# Problem 1:
Return the passage of the news item on PCT provider arms, starting at "When deciding these" and ending at "called mutual model.", copied word for word.
# Problem 2:
Name every option for longer-term community services arrangements mentioned in the news item on PCT provider arms, including any option the white paper may add.
# Problem 3:
Extend the news item on PCT provider arms with a few more sentences, beginning after its final sentence.

# Text excerpt:
***

Primary care trusts will be allowed to “park” their provider arms with other NHS organisations in order to meet the deadlines for transforming community services, under the revised operating framework.

The framework, published earlier this week, states that separating PCT commissioning arms from provider arms remains a priority. But it suggests PCTs will be able to use pass community services to acute trusts as an interim measure while they develop more ambitious future models.

It says: “This [separation] must be achieved by April 2011, even if this means transferring services to other organisations while sustainable medium term arrangements are identified and secured.”

When deciding these longer term arrangements, it says PCTs must ensure “they consider a wide range of options, including the development and early delivery of community foundation trusts and social enterprises, providing employee leadership and ownership”.

The framework also says that the white paper, due later this summer, may introduce an “additional option of a staff membership foundation trust model for community services” – the so called mutual model.

***

# Provided information:
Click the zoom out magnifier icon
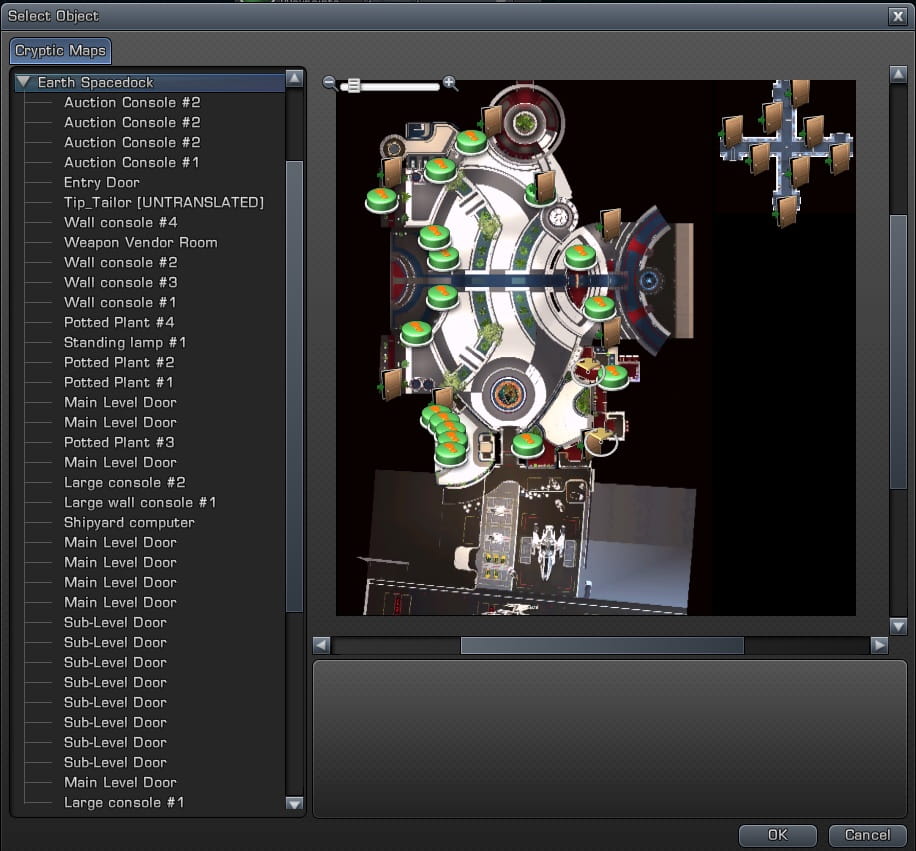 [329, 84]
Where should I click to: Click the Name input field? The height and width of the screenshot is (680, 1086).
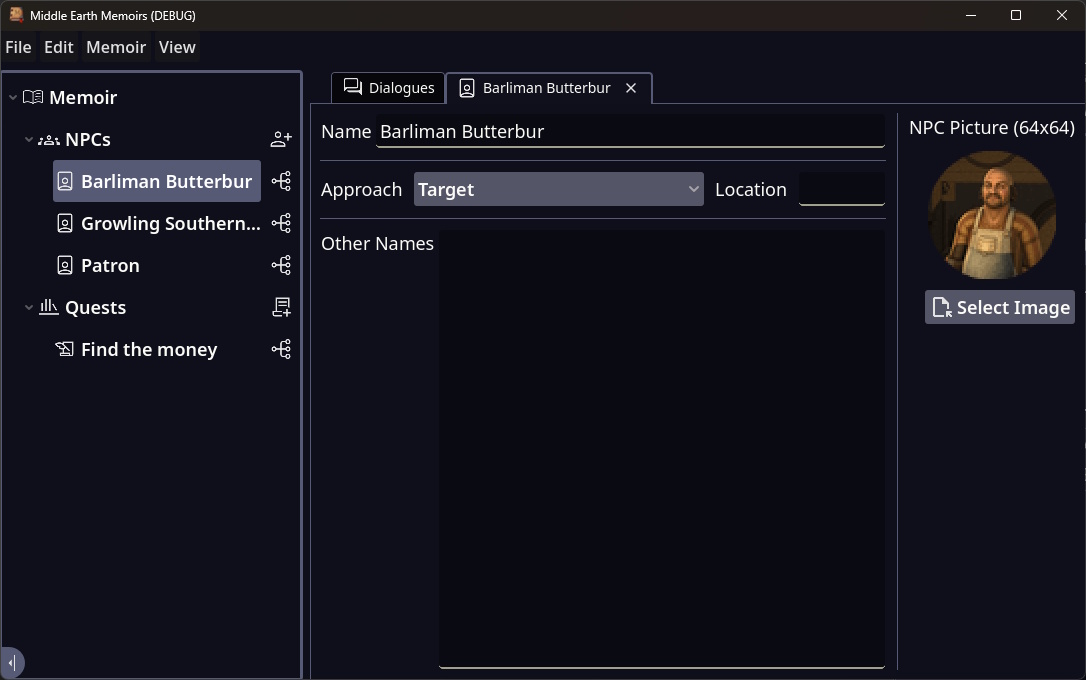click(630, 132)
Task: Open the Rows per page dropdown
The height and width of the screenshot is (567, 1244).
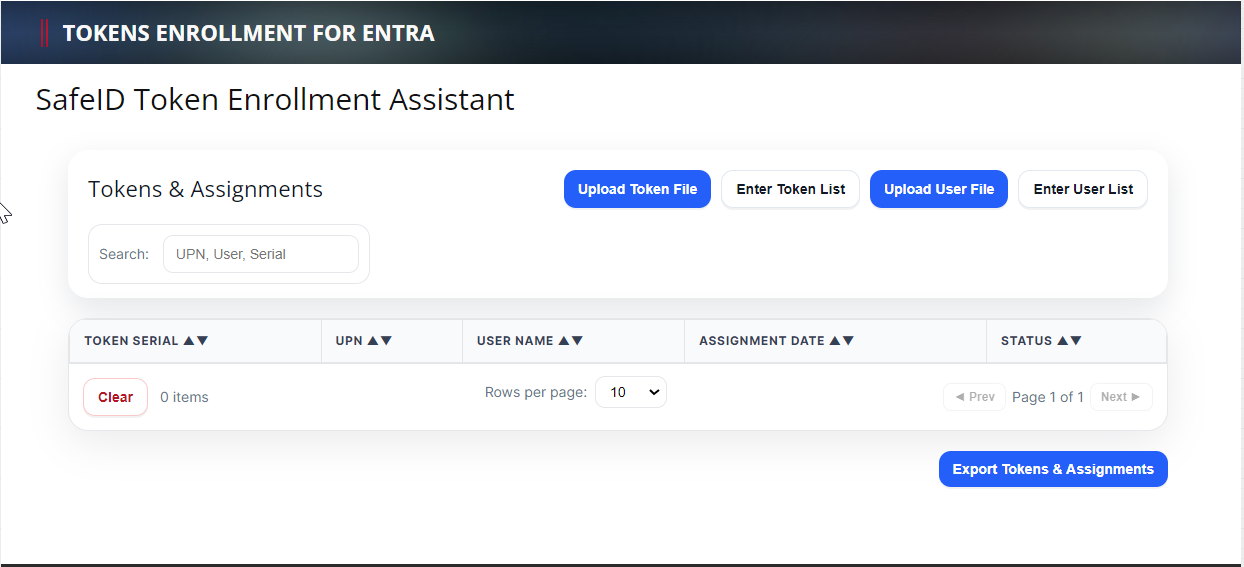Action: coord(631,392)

***

# Answer section 1:
When deciding these longer term arrangements, it says PCTs must ensure “they consider a wide range of options, including the development and early delivery of community foundation trusts and social enterprises, providing employee leadership and ownership”.

The framework also says that the white paper, due later this summer, may introduce an “additional option of a staff membership foundation trust model for community services” – the so called mutual model.

# Answer section 2:
- Community foundation trusts
- Social enterprises
- A staff membership foundation trust model for community services (the mutual model)

# Answer section 3:
Although permanent vertical integration is not explicitly ruled out, it says future models must “consider the implications for choice and competition” – which HSJ has been told will be tantamount to barring integration with an acute provider in some areas.

NHS Alliance chair Mike Dixon said he thought the government was “rightly concerned” that most proposals had been for vertical integration and “unlikely to transform services sufficiently”.

He said: “Generally the timescale has not allowed for a proper consultation of frontline clinicians or patients. It takes time…. to develop imaginative horizontal models, let alone get the funding, create the organisational form and get buy in from local clinicians.”

PCT Network community services forum chair Matthew Winn agreed. He said: “It is a welcome opportunity which gives PCTs a slightly wider number of options.”